Fragmento de texto.
==================================================
Cernudiana

Vuelvo siempre a Luis Cernuda: a los poemas en los que estaba todo lo que vendría luego. A esos poemas que me enseñaron la maravilla de una España imposible. Y en los que comencé a saber que sólo a esa imposible patria vale la pena amar. Jamás a la que existe.

Hubo, primero, la matemática pereza rítmica de un alejandrino, dando tumbos por recodos no invocados de mi memoria. Sólo más tarde, el esqueleto de ese ritmo se ha revestido de letras, sílabas. No ritmo ya; verso ahora. Irrevocable. «Pasada se halla ahora la mitad de mi vida». Reconocerme en él sería grotesco. Pocas cosas se aguardan cuando, no la mitad, sino la mayor parte de la vida es cosa ya del pasado. Nacer con la mitad del siglo XX me ha dado el privilegio -nos ha dado- de ver mutar el mundo. Sin pagar el precio horrible que pagaron aquellos que nacieron medio siglo antes: y que no son padres nuestros, son más bien nuestros hermanos, iguales en angélicos sueños y en ásperos despertares. Con una primordial diferencia: la sangre de ellos fue real y oscura; literaria la nuestra. Se hicieron de metal y pólvora sus revoluciones; de papel y estilográfica, las nuestras. Nosotros nos supimos, como ellos, derrotados. Con el tiempo, unos como otros aprendimos a amar nuestra derrota, porque no hay superioridad estética más innegociable que la del vencido.
==================================================
Datos guardados.
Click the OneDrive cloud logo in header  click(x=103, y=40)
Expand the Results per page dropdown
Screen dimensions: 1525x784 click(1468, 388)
==================================================
Ejercicios.
1. Indica si cada afirmación concuerda con el texto sobre Cernuda y respalda tu respuesta con las palabras exactas que lo deciden.
(a) Quien escribe nació a mediados del siglo XX.
(b) Las revoluciones de quienes nacieron medio siglo antes fueron de papel y estilográfica.
(c) Quien escribe considera que vale la pena amar la España que existe.
2. Contesta según el texto sobre Cernuda:
(a) ¿A qué poeta dice volver siempre quien escribe?
(b) ¿Qué verso aparece citado entre comillas?
(c) ¿De quién es la superioridad estética más innegociable?
Los datos forman un material aparte, independiente del texto sobre Cernuda.

Problemas resueltos.
1.
(a) Sí: «Nacer con la mitad del siglo XX me ha dado el privilegio».
(b) No: «Se hicieron de metal y pólvora sus revoluciones; de papel y estilográfica, las nuestras».
(c) No: «sólo a esa imposible patria vale la pena amar. Jamás a la que existe».

2.
(a) A Luis Cernuda.
(b) «Pasada se halla ahora la mitad de mi vida».
(c) Del vencido.